Plus, read on for details on a macaron giveaway happening this month!
You were born in France. How did your upbringing influence your confections?
I was born in Paris, but I spent all my summer holidays in our family house in south of France, in a small village named Tourrettes sur Loup. The particularity of this village is that it is called the Village of the Violet because the economy of the village was based on the cultivating of the violet flower. It even has a Museum of the Violet. This medieval village is also very close by to another famous one, which is Grasse, very well known for its flowers culture and perfume industry.
So yes, I can say that my flower flavor list comes from this childhood place. It is cultural to eat flowers in south of France. We bake with lavender, orange blossom, rose water, and some kinds of edible flowers provide beautiful colors in a salad.
What flowers are you excited about for spring?
I can’t wait for spring to come, especially while living in New York. I can’t want to smell lilac, jacynthe [hyacinth], lily of the valley at the park and in the countryside. Citrus flavors go well with flowers.
Did you grow up around plants and gardens?
Absolutely, when in the country, I took care of a big vegetable garden and fruit trees. People used to say I had a green thumb!
When you’re at home, what is your go-to macaron to eat? Is there a certain time of day you like to eat them?
To ensure quality, I make sure there is enough filling and that the flavors have developed in the shells. I have to eat many macarons each day at the bakery! Depending on the season, I would have a coffee with chocolate or caramel macaron in wintertime and definitely flower-based macarons with an iced tea in the afternoon during spring and summer.
What are some other drink/macaron pairings that you recommend?
Champagne is great for a special occasion. Vouvray sparkling white wine, teas (from Mariage Frères), and of course, a coffee pairs well with any chocolate, fleur de sel or espresso macaron.

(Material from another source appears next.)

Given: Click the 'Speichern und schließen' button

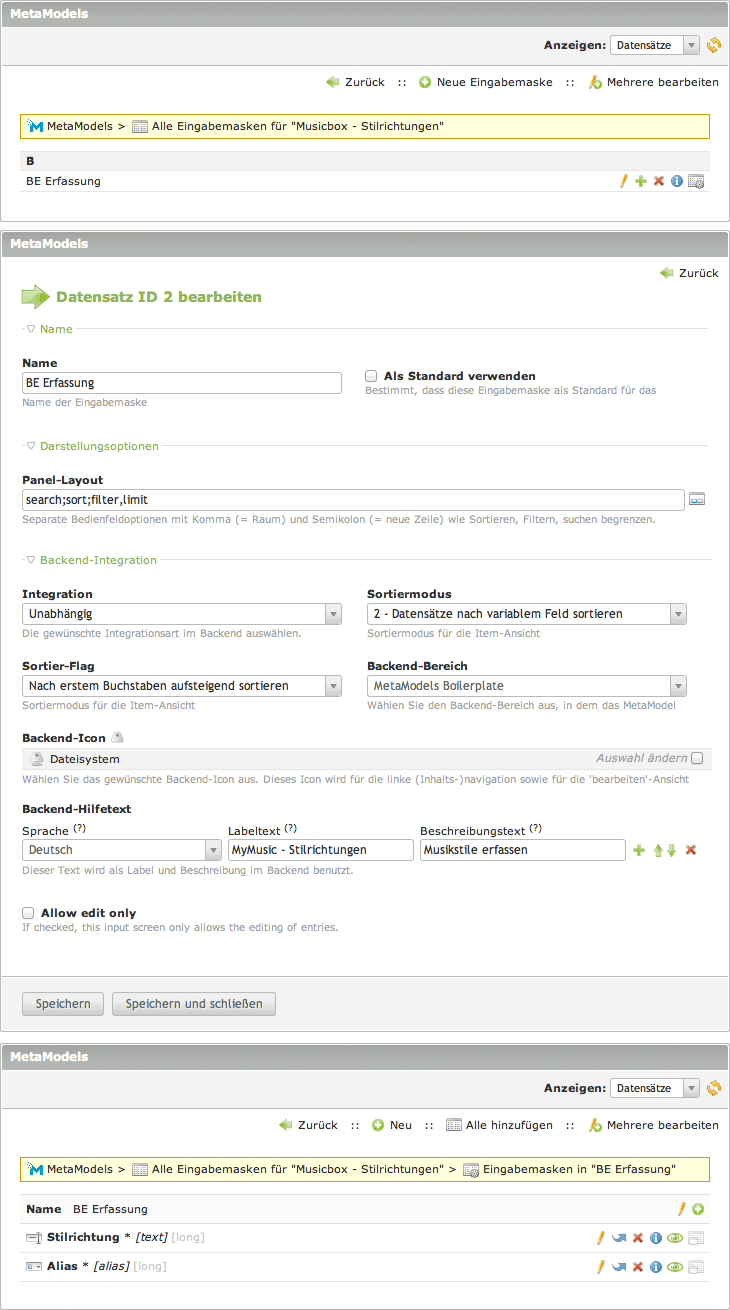Looking at the screenshot, I should 193,1004.
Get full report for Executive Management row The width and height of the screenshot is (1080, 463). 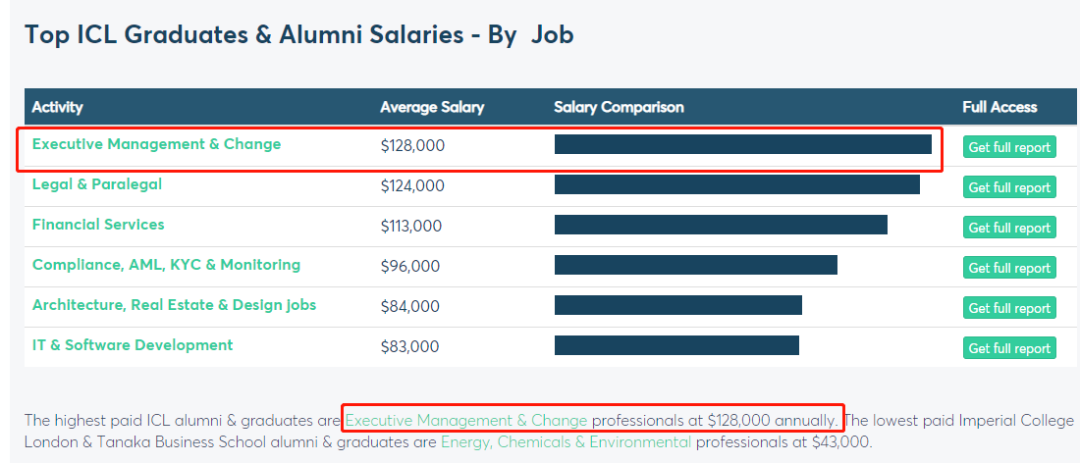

Ah, we need to try them with coffee! What are your favorite flavors of all time?
Dark chocolate! FOREVER chocolate.
What’s something a lot of people don’t know about macarons?
Macarons cannot be eaten or sold the day they are baked! They need at least 24 hours to rest and this allows the flavor filling to develop in the shells.
Why do you think macarons are experiencing such an impassioned resurgence right now?
It is one of the most difficult French pastries to bake, but it’s worth the time to perfect the look and taste! People love the elegant look and satisfying taste of macarons. And they are gluten-free! And can be dairy-free too!
What sets Macaron Cafe apart?
As an artisanal bakery, we are free to choose the best raw products based on quality and taste without compromising anything for bottom-line returns. And our customers experience this every time they purchase our macarons and [from] our food menu.
What’s next for the bakery?
Macaron Day NYC 2014 takes place on March 20! We will be giving away 1000 free macarons in each of our three locations. Ten percent of our sales of all macarons on this day will go to City Harvest.
Finally, how does eating a macaron make you feel?
Like the song “HAPPY.”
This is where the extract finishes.